> _DIRECTIONS FOR THIS TASK_: Please change "legend" to "key" in the items from the first line through the line containing "Action: [x=36, y=384]", and give those lines again with nothing else altered.

··· MATERIAL PROVIDED

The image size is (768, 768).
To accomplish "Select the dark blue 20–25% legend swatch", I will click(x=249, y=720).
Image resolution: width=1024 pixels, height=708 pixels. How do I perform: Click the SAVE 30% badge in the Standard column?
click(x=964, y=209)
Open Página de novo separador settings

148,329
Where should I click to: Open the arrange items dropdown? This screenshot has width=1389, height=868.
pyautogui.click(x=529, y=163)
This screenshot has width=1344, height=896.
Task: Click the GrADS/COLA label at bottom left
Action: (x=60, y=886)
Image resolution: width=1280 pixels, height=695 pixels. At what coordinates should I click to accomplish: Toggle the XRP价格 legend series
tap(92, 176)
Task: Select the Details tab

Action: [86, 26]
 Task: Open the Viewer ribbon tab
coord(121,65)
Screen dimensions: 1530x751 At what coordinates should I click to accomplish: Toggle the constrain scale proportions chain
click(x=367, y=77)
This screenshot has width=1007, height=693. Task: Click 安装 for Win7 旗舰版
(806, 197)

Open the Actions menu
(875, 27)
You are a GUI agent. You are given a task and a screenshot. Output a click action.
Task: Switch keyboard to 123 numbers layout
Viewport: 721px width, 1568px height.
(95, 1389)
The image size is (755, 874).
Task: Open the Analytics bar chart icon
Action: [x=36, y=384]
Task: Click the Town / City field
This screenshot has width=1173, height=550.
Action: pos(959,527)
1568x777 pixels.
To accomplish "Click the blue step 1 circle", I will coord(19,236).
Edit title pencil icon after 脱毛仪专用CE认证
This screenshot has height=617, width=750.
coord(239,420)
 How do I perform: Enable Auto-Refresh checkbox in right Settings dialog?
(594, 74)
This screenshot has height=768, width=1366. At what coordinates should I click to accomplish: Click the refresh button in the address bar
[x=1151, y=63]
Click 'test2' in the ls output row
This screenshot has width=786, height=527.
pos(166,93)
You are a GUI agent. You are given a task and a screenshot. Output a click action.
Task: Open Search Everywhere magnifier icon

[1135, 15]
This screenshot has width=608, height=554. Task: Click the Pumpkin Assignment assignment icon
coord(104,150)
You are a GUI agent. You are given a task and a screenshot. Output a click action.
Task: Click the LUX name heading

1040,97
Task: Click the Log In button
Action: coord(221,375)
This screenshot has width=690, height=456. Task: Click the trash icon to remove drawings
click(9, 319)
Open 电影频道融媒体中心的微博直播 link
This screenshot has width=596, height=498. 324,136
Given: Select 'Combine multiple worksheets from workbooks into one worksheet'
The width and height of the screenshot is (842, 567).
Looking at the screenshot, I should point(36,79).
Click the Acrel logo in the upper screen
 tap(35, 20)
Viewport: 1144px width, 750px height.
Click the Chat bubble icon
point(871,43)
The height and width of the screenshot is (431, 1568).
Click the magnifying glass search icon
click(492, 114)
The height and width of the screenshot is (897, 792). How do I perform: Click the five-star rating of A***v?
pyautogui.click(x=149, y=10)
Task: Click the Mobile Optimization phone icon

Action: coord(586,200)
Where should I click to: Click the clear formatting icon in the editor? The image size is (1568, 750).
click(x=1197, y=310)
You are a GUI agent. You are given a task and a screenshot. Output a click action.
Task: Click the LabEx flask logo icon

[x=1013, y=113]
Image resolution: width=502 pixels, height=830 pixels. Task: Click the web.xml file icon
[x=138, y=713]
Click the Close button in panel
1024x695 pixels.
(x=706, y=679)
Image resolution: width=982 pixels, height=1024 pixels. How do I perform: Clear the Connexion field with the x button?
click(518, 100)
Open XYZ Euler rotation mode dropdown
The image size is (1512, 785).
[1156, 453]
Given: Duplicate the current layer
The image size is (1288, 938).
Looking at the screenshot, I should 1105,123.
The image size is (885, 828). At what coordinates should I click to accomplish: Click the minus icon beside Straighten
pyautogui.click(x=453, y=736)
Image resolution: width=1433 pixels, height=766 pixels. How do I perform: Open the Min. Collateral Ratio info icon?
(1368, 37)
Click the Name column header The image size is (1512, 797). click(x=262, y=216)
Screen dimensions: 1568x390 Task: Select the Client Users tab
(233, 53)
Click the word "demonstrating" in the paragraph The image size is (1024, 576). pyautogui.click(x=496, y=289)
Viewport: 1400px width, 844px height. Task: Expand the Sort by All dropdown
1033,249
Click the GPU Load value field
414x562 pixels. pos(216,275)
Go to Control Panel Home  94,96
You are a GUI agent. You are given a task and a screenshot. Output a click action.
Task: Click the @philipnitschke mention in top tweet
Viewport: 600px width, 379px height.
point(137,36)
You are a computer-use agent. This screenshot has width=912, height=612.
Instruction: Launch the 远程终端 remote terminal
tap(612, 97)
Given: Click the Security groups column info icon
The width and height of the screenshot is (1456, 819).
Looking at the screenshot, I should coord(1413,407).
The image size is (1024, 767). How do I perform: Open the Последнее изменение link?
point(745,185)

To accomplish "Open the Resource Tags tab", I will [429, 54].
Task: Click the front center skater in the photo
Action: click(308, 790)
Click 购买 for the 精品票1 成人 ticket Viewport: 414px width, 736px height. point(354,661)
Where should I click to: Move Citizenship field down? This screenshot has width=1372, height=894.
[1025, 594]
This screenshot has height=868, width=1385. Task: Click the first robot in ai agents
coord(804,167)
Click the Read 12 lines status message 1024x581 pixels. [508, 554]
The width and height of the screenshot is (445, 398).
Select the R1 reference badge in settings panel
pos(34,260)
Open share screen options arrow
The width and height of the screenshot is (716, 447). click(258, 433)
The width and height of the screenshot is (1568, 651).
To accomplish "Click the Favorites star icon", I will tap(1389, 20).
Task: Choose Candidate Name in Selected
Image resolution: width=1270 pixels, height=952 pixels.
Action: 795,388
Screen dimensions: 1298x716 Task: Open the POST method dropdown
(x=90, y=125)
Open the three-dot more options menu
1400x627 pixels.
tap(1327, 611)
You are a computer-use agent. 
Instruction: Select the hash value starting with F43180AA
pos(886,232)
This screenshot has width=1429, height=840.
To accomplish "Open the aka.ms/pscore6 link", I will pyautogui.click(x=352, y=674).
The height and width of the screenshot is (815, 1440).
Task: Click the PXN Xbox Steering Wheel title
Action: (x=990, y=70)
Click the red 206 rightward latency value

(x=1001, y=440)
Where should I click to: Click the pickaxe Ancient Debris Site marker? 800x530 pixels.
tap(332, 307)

······

> _OUTPUT FOR THIS TASK_:
The image size is (768, 768).
To accomplish "Select the dark blue 20–25% key swatch", I will click(x=249, y=720).
Image resolution: width=1024 pixels, height=708 pixels. How do I perform: Click the SAVE 30% badge in the Standard column?
click(x=964, y=209)
Open Página de novo separador settings

148,329
Where should I click to: Open the arrange items dropdown? This screenshot has width=1389, height=868.
pyautogui.click(x=529, y=163)
This screenshot has width=1344, height=896.
Task: Click the GrADS/COLA label at bottom left
Action: (x=60, y=886)
Image resolution: width=1280 pixels, height=695 pixels. At what coordinates should I click to accomplish: Toggle the XRP价格 key series
tap(92, 176)
Task: Select the Details tab

Action: [86, 26]
 Task: Open the Viewer ribbon tab
coord(121,65)
Screen dimensions: 1530x751 At what coordinates should I click to accomplish: Toggle the constrain scale proportions chain
click(x=367, y=77)
This screenshot has width=1007, height=693. Task: Click 安装 for Win7 旗舰版
(806, 197)

Open the Actions menu
(875, 27)
You are a GUI agent. You are given a task and a screenshot. Output a click action.
Task: Switch keyboard to 123 numbers layout
Viewport: 721px width, 1568px height.
(95, 1389)
The image size is (755, 874).
Task: Open the Analytics bar chart icon
Action: [x=36, y=384]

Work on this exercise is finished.